ISFG - International Society for Forrensic Genetics 


The EDNAP group in 1996The EDNAP group in 1996
In 1998 EDNAP had its tenth anniversary and this provides an opportunity to look back briefly on the way in which the group developed during its first ten years.
With the dawn of DNA analysis for use in individualisation a few laboratories in Europe, who were well versed in the use of genetic markers for crime work, began to incorporate the new technology into their practical work. It was an initiative of the Metropolitan Police Forensic Science Laboratory (MPFSL) in London to bring people of those laboratories together to see whether it could be possible to agree on analytical systems to be used by all laboratories in order to create results that could be exchanged between the laboratories. The logic behind that was that within the European community cross border crimes occurred and therefore there was a need for a European system which would create comparable results. Peter Martin, at that time working at the MPFSL, telephoned colleagues in those laboratories to encourage them to attend a meeting where that item could be discussed.

The first meeting

In October 1988 a group of forensic scientists working in government as well as university laboratories met in a Metropolitan Police facility on October 15th/16th, 1988 in Sunbury near London. There were 11 participating laboratories but it is not necessary to identify these laboratories in this short historical review. At this first meeting a few commercial companies were invited to present their products related to DNA analysis. All participants agreed that collaboration would be helpful and 'harmonisation' (as the participants called it) of DNA analysis throughout Europe could have some advantage in supporting investigations of cross border crimes. At the end of the Sunbury meeting the only important decision taken was to meet again to discuss the topic in more depth.
The original EDNAP logoThe original EDNAP logo

The creation of the name

At the second meeting hosted by Bernd Brinkmann of the institute of legal medicine of the University of M√ľnster the name of the group was created: 'European DNA Profiling' later became commonly known by the synonym 'EDNAP'.

The aims

In the beginning the aims of the EDNAP group were defined as the use of common standards for DNA analysis in forensic casework to enable the comparison of data obtained in laboratories of the participating European countries.
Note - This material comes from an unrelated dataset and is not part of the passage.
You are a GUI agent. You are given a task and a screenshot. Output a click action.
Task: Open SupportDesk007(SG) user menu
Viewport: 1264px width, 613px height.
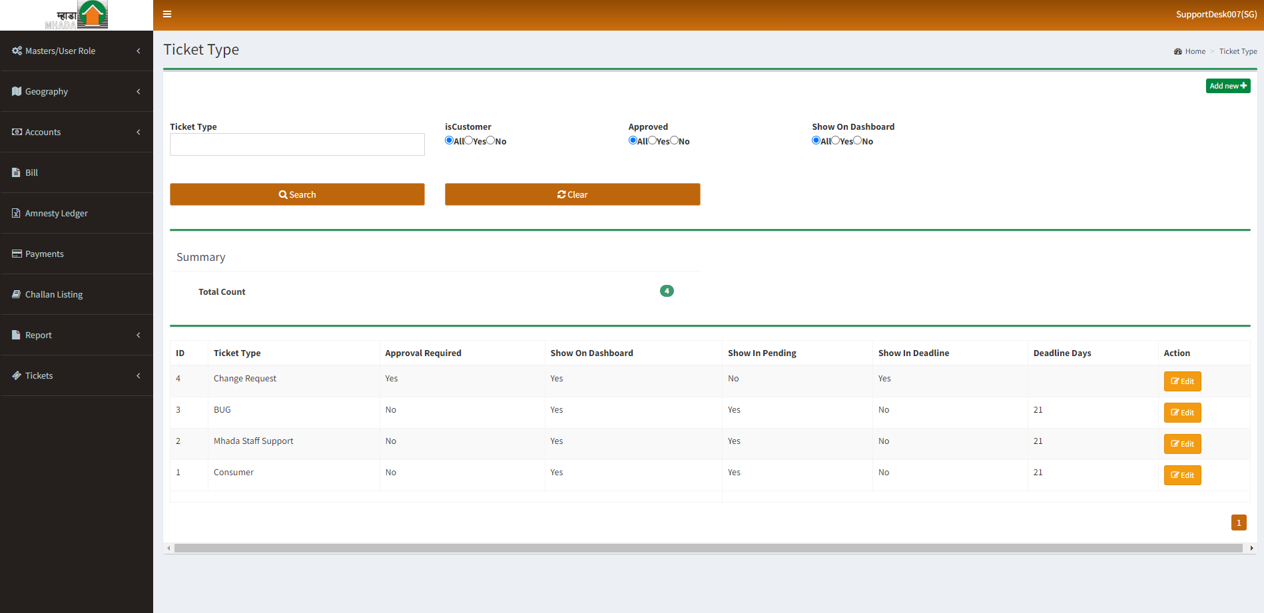click(1216, 14)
The first collaborative exercise

At the second meeting the group decided on a collaborative exercise aimed at standardisation. Each participating laboratory extracted DNA of one person and sent aliquots to each other laboratory. The aliquots had to be sufficient to run 10 RFLP experiments from each sample. The results of this giant exercise created a tremendous amount of statistical data of inter- and intra- laboratory measurements. The results were published as were the results of all subsequent exercises (refer to the list of publications in this homepage). The important proposition was that all laboratories had to use the same restriction enzyme (Hinf I) and the same probes (MS 43 and YNH 24).

The working group within the ISFG

Since its inception the group had remained as an informal gathering of scientists but in 1991 EDNAP became an official working group of the International Society for Forensic Haemogenetics, now the ISFG.

Switch over to STRs

In 1992 at a meeting in Oslo the group came to the conclusion that RFLPs were 'disappearing' from forensic casework and were being replaced by methods that used the PCR based analyses. Thus, the group decided to concentrate all further work on the evaluation of STR loci.

The membership

The members of the group are listed in this homepage. From the beginning it was obvious that all European countries should be represented in the group. However, it was also realised that if the group became too big it would be impossible to organise and perform collaborative exercises. Thus, it was decided to accept one representative of each new country that had not been involved from the beginning. It would be the duty of representatives to distribute the EDNAP information within their own country and to establish national working groups from laboratories involved in forensic casework. Thus, a most important criterion for the acceptance of a new member was that in being a representative they would be willing to communicate with other related laboratories within their particular country.


As mentioned above all collaborative exercises performed by the group have so far been published and thus made available to scientific community in general. Following the publication of the EDNAP exercises many laboratories within Europe found it advantageous to adopt the use of the same loci and methodology. Thus, even before the discussions on creating national DNA databases arose, forensic laboratories in most European countries were already able to supply data that could be directly compared throughout Europe.